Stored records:
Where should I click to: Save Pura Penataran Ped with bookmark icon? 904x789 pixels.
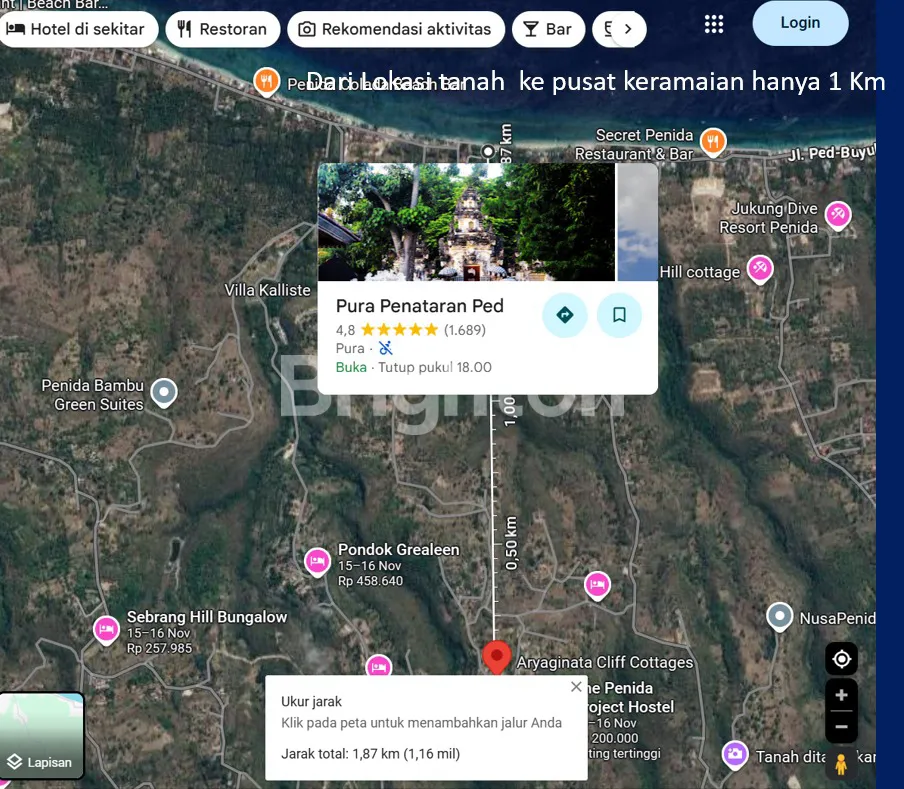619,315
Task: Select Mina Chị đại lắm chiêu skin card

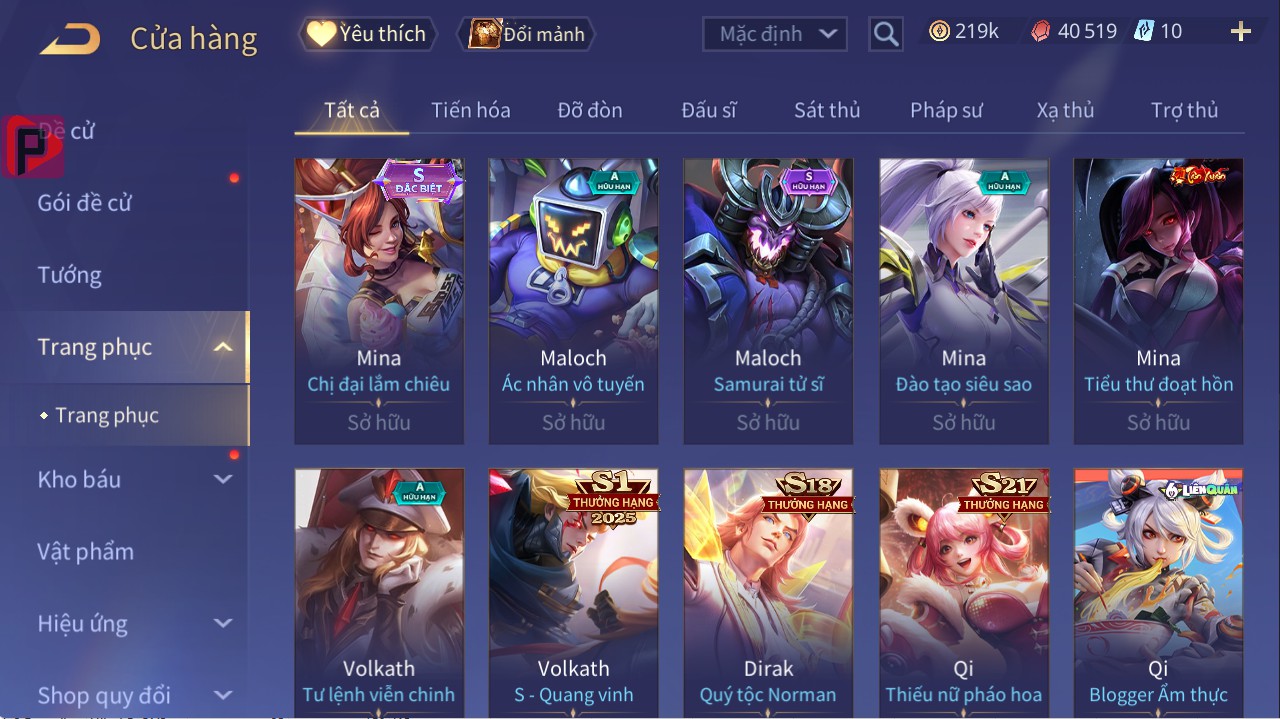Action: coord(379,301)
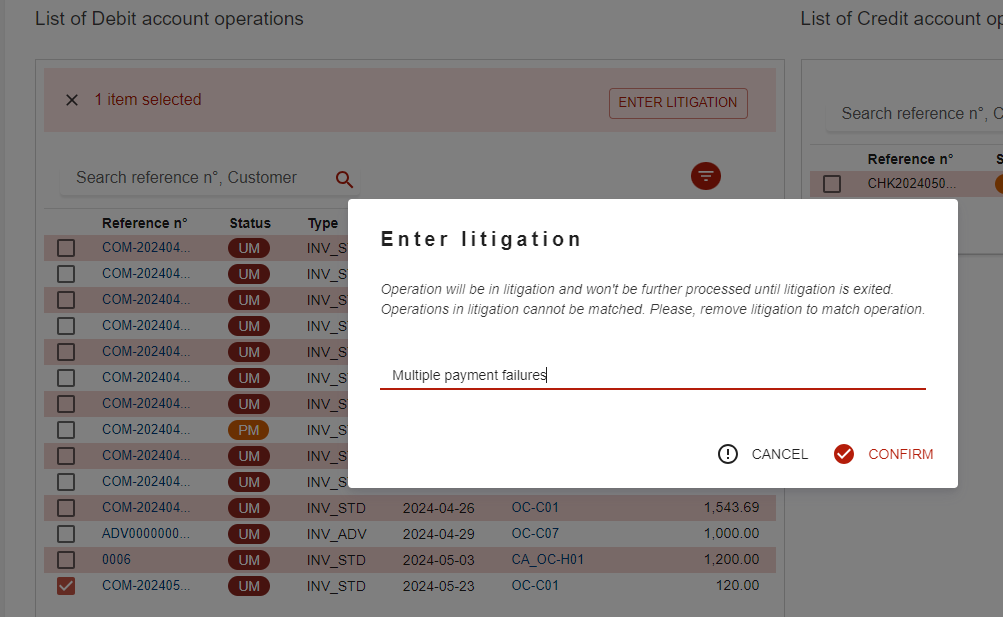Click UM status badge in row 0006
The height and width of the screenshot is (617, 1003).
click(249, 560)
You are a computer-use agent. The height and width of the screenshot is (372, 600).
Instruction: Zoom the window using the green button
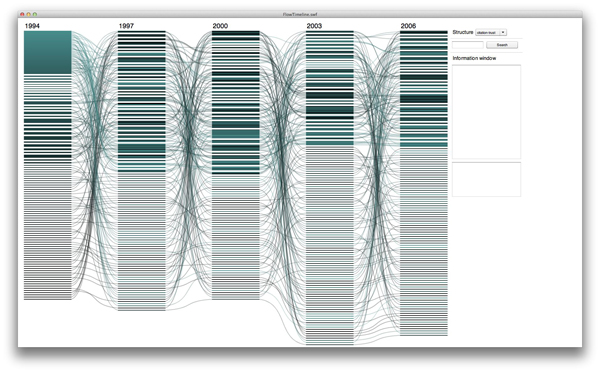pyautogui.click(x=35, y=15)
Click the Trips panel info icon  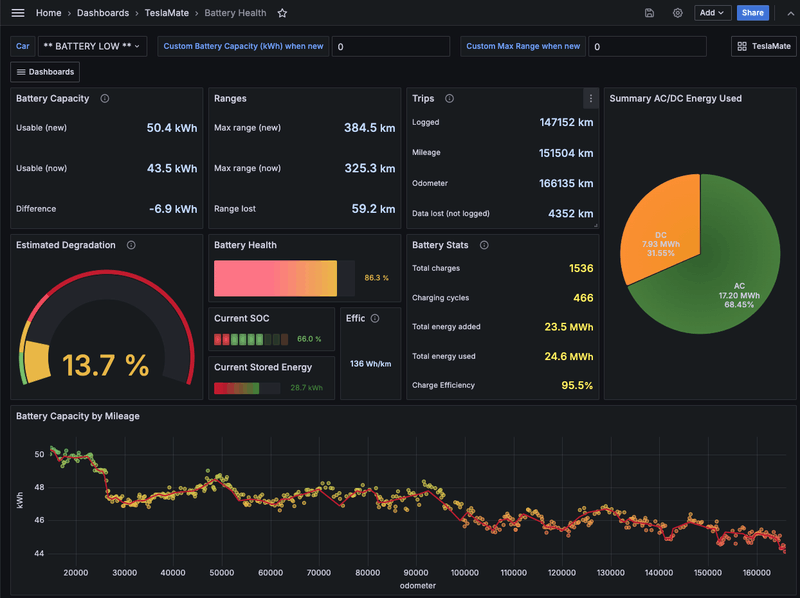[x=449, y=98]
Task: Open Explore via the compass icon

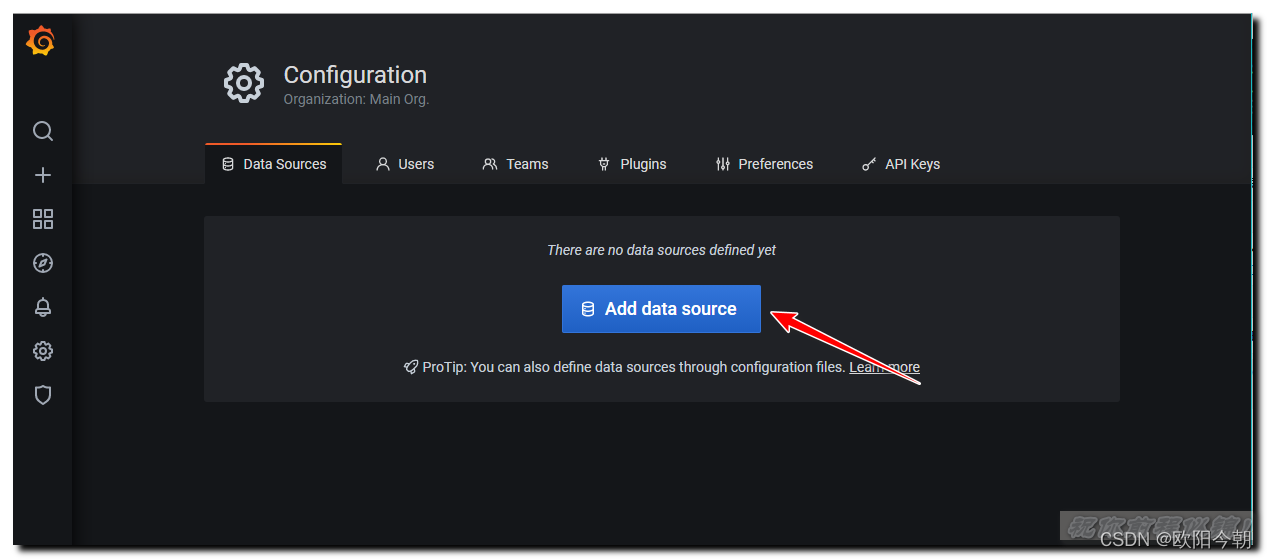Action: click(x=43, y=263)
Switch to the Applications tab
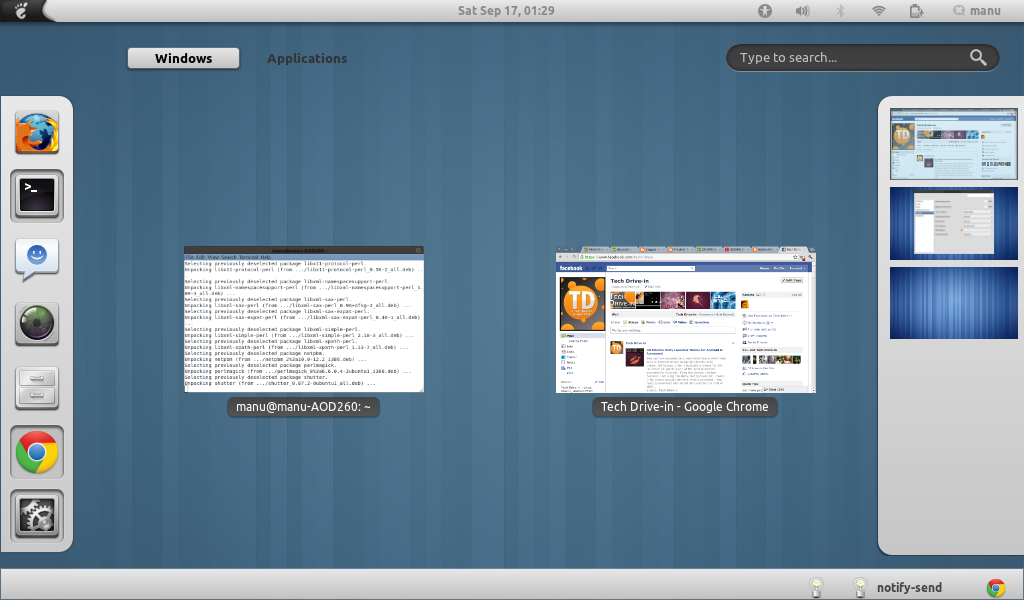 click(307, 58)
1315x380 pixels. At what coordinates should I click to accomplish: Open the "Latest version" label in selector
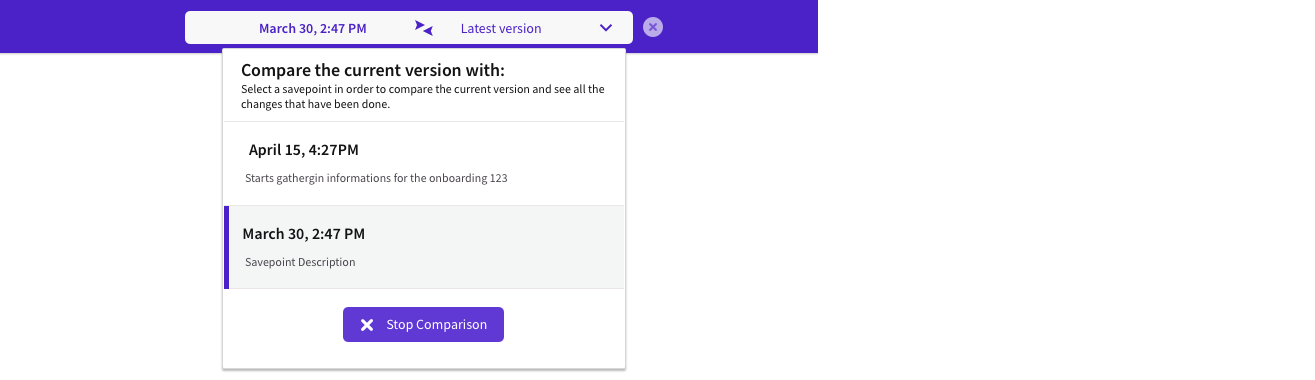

**ASSIGNED TASK**:
Write out again, exactly, each line from the one with "Task: Open Explore via the compass icon" to the end of the entries. No pictures go in.

**SOLUTION TO THE PROBLEM**:
Task: Open Explore via the compass icon

Action: click(x=43, y=263)
Switch to the Applications tab
 click(307, 58)
1315x380 pixels. At what coordinates should I click to accomplish: Open the "Latest version" label in selector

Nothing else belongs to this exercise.